Excessive alcohol drinking normally causes alcoholism, which is one of the most damaging psychiatric disorders in the world. However, there are no ideal treatments for alcoholism in clinic. Phosphodiesterase‐4, an enzyme that specifically hydrolyzes intracellular cyclic AMP (cAMP), may play an important role in the regulation of ethanol consumption. This is supported by the findings that inhibition of PDE4 by rolipram, a prototypic PDE4 inhibitor, reduces ethanol intake and self‐administration. Roflumilast, another selective PDE4 inhibitor, has been approved for treatment of chronic obstructive pulmonary diseases in clinic. It was of interest to know whether roflumilast altered ethanol consumption. The two‐bottle choice paradigm was used to assess ethanol intake and preference in C57BL/6J mice treated with roflumilast (1, 3, or 10 mg/kg) or rolipram (0.5 mg/kg; positive control). The effect of roflumilast was verified using ethanol drinking‐in‐dark.
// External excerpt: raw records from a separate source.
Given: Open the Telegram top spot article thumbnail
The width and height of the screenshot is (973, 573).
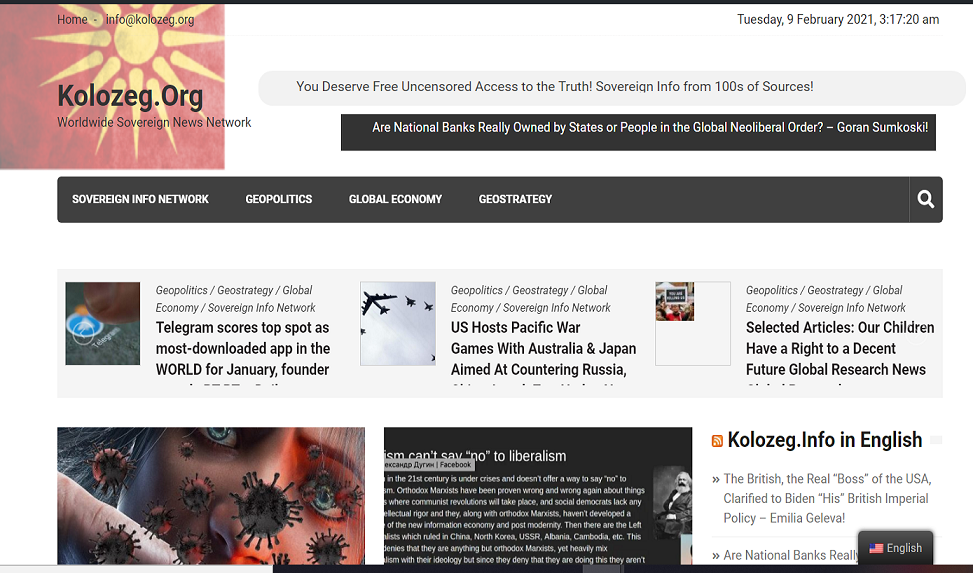Looking at the screenshot, I should tap(103, 323).

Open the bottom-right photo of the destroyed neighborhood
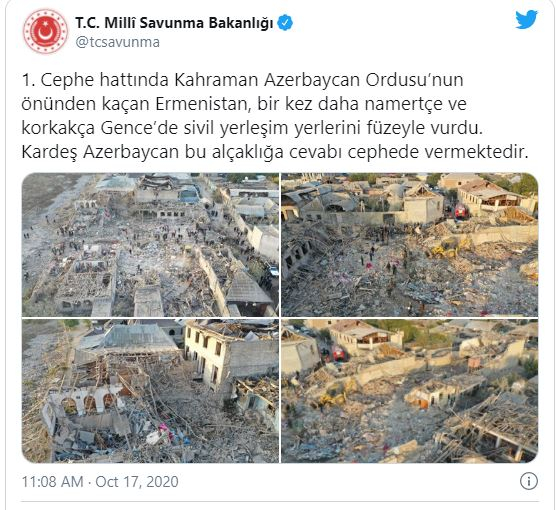[x=410, y=391]
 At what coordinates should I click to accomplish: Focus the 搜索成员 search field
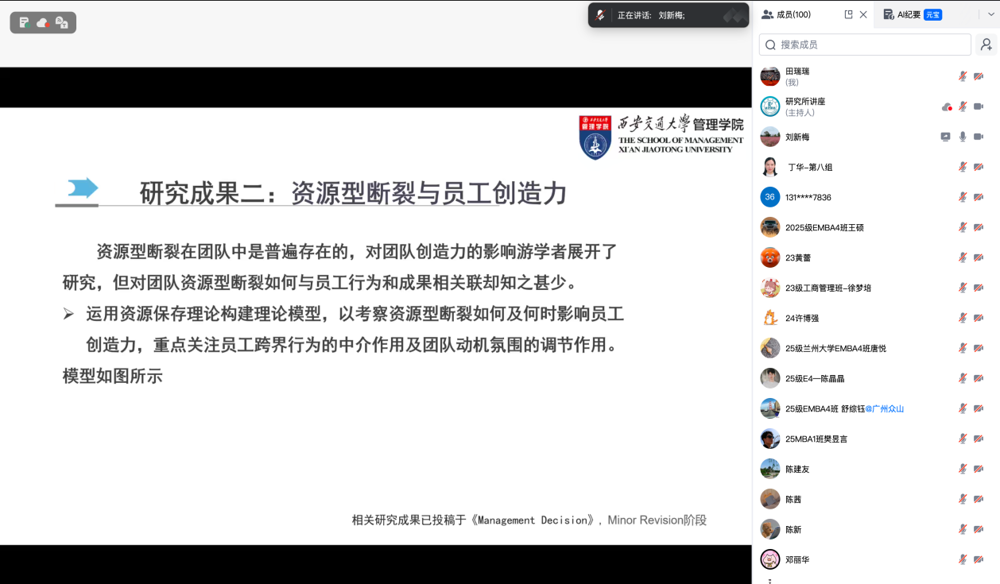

Locomotor activity was determined using the open‐field test. Roflumilast decreased ethanol intake and preference in two‐bottle choice in a dose‐dependent manner, with the significant change at the highest dose (10 mg/kg) of roflumilast, similar to rolipram. Neither roflumilast nor rolipram affected sucrose or quinine drinking, although roflumilast at the highest dose decreased locomotor activity. These data provide additional demonstration for the role of PDE4 in ethanol intake and suggest that roflumilast may be beneficial for treatment of alcoholism.